TC Media | Steve Caron

MONTRÉAL — Les médecins résidents du Québec, qui s’étaient dotés d’un mandat de grève générale en février, commencent les moyens de pression plus sérieux. Lundi, ils se sont abstenus de leurs tâches d’enseignement.

Les 3600 médecins résidents veulent ainsi accroître la pression sur Québec, dans le but de renouveler leur entente collective, échue depuis trois ans.

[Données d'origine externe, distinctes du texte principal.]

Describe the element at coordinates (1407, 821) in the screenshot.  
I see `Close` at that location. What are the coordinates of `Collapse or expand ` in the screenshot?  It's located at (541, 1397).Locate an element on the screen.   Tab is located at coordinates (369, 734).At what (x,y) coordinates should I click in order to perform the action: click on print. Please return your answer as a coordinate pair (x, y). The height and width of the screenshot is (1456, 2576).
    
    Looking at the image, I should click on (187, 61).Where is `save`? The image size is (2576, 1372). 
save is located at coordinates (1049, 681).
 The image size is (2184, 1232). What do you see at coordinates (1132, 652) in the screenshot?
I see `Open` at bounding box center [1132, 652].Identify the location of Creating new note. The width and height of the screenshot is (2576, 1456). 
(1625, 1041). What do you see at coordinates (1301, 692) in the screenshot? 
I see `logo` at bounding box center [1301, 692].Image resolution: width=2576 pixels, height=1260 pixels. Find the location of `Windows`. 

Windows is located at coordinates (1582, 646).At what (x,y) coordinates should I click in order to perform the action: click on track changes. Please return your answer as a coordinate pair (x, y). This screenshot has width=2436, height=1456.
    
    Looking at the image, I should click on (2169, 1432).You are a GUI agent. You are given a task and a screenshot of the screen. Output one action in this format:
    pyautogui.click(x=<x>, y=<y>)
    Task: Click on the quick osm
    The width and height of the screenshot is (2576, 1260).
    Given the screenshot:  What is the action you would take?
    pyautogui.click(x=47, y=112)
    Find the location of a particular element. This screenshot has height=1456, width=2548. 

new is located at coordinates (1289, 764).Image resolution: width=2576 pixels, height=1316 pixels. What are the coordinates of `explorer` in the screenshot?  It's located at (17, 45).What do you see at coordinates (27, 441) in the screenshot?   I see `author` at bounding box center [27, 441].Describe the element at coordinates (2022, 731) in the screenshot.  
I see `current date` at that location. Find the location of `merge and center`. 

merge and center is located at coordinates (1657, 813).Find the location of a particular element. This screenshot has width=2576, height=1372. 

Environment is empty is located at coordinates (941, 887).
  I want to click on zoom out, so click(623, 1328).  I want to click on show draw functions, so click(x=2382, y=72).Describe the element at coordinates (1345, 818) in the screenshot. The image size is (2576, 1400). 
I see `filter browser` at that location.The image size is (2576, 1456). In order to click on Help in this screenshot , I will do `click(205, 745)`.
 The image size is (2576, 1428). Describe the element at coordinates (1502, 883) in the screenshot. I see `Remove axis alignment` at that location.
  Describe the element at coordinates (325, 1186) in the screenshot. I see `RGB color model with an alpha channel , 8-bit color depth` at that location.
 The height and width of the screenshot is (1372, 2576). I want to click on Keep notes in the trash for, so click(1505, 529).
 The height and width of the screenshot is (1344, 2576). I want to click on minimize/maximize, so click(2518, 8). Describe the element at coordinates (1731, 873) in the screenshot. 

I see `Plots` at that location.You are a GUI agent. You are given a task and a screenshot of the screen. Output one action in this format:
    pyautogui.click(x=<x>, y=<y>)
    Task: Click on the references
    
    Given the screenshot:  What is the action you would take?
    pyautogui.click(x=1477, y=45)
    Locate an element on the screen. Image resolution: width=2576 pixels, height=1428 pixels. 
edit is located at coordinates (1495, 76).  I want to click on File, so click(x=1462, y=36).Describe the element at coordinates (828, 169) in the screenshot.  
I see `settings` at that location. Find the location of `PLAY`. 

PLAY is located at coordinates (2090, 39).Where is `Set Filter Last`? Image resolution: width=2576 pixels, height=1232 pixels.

Dans le cadre de leur travail, les médecins résidents enseignent aux étudiants en médecine qui font leur stage d’externat dans les hôpitaux, a expliqué au cours d’une entrevue le docteur Christopher Lemieux, président de la Fédération des médecins résidents du Québec.

«Les externes se rapportent directement au médecin résident, après avoir vu un patient. Et là, le médecin résident va réviser avec l’externe et va profiter de l’occasion pour lui expliquer un peu, faire de l’enseignement sur la pathologie qu’il a rencontrée, c’est quoi les traitements, c’est quoi les investigations, vraiment conseiller et faire directement de l’enseignement à l’externe. Et une fois que c’est fait, le résident va se rapporter directement au patron. Cette pyramide-là est dépendante des médecins résidents», d’où le choix de recourir à ce moyen de pression, a expliqué le docteur Lemieux.

Cette journée sans enseignement était la seule, pour le moment. Mais il n’est pas exclu d’en tenir d’autres, si les négociations ne débloquent pas.

Pour le moment, celles-ci sont au point mort, la dernière séance ayant eu lieu en décembre dernier.

«La balle est dans le camp du ministère. C’est un avertissement pour le ministre de la Santé, parce que si on n’a pas de retour de lui dans les prochains jours, éventuellement on peut aller vers un arrêt complet de l’enseignement de façon illimitée, et même jusqu’à la grève», a averti le docteur Lemieux.

Les médecins résidents avaient voté en faveur d’un mandat de grève générale dans une proportion de 98 pour cent, au début du mois de février. Toutefois, toute grève des médecins résidents serait soumise aux dispositions sur les services essentiels, ce qui signifie qu’au moins 90 pour cent d’entre eux devraient demeurer au travail.

Les points en litige sont la rémunération, la durée des gardes, les congés pour études et pour la préparation des examens, de même que les prestations de maternité. Ces dernières sont calculées sur la rémunération de base, sans tenir compte des primes touchées, qui peuvent représenter 20 pour cent de la rémunération.

«On se laisse la semaine pour laisser au ministre de la Santé le temps de nous revenir, s’il en a la volonté. Mais sinon, dès la semaine prochaine, on va passer à un niveau supérieur», a conclu le docteur Lemieux.

Le ministre Gaétan Barrette, qui avait été interrogé à ce sujet en février, avait soutenu que les demandes des médecins résidents n’étaient «même pas dans la même galaxie» et que les montants d’argent qu’ils revendiquaient était «extrêmement élevés».

Le ministre avait rapporté que ceux-ci demandaient 30 pour cent d’augmentation, mais ces derniers avaient soutenu que leur demande avait été abaissée à 17 pour cent, sans que le ministère ne fasse ensuite son bout de chemin.